Exclude the pictures, then repeat exactly each line from the one containing "The height and" to the final line of the records that follow.

:: SOURCE DATA

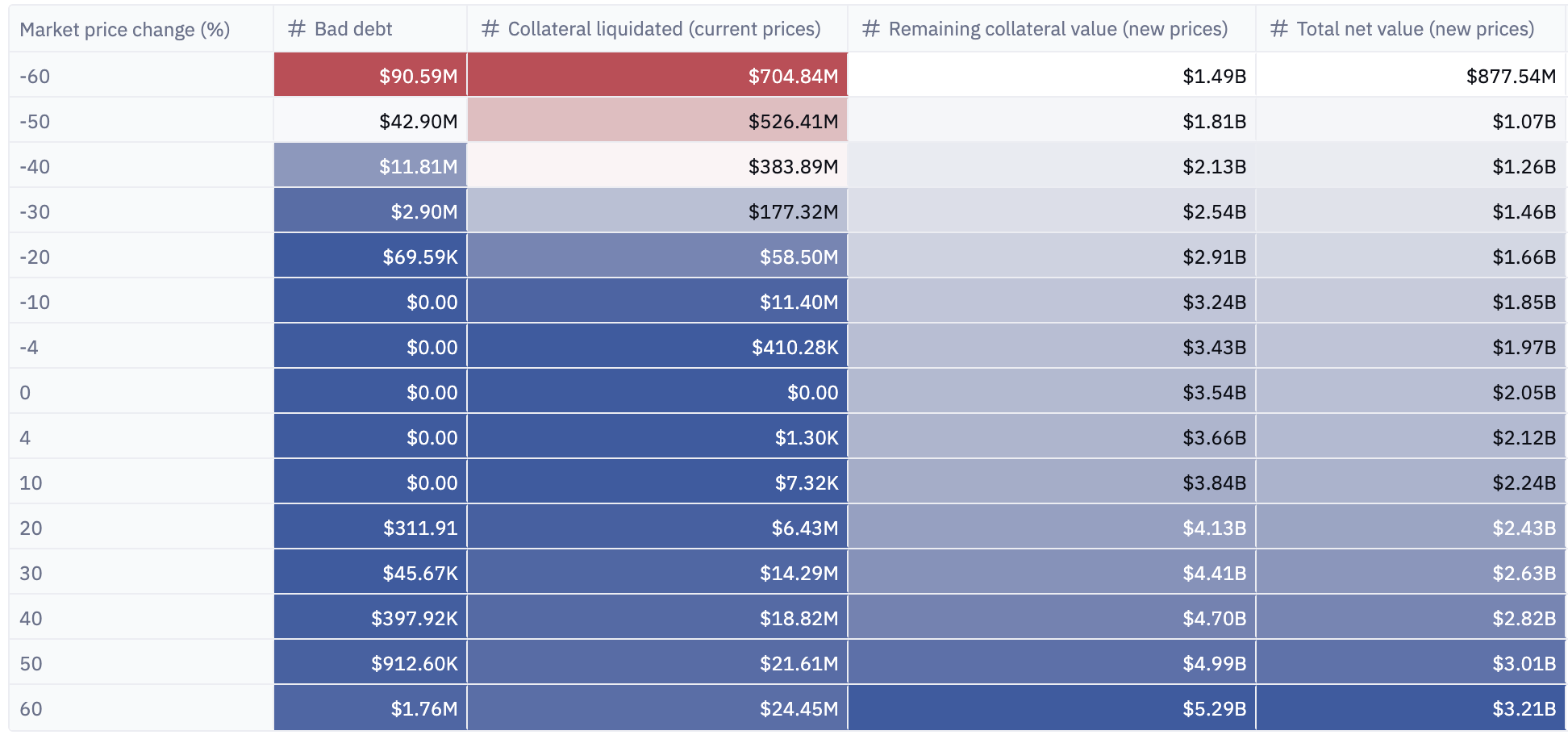The image size is (1568, 739).
Task: Click Remaining collateral value (new prices) header
Action: click(x=1057, y=29)
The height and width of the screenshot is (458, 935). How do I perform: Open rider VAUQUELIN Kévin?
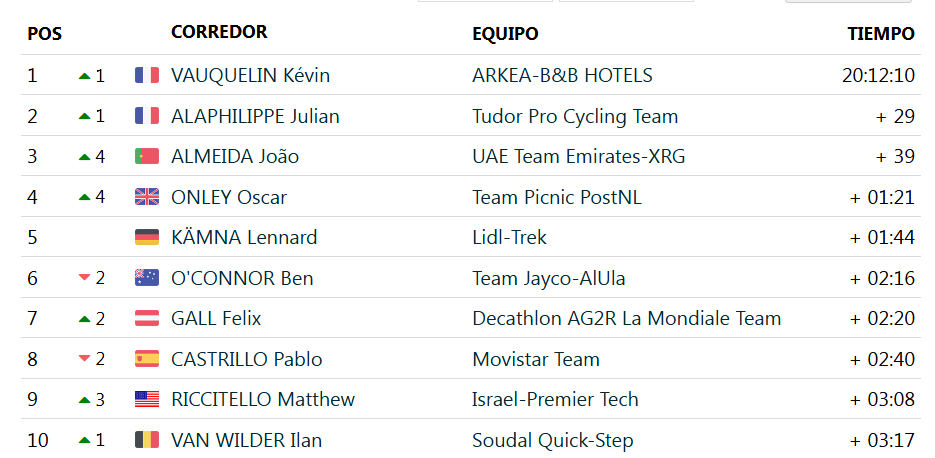250,75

::::

[TASK SOLUTION]
The height and width of the screenshot is (458, 935). How do I perform: Open rider VAUQUELIN Kévin?
250,75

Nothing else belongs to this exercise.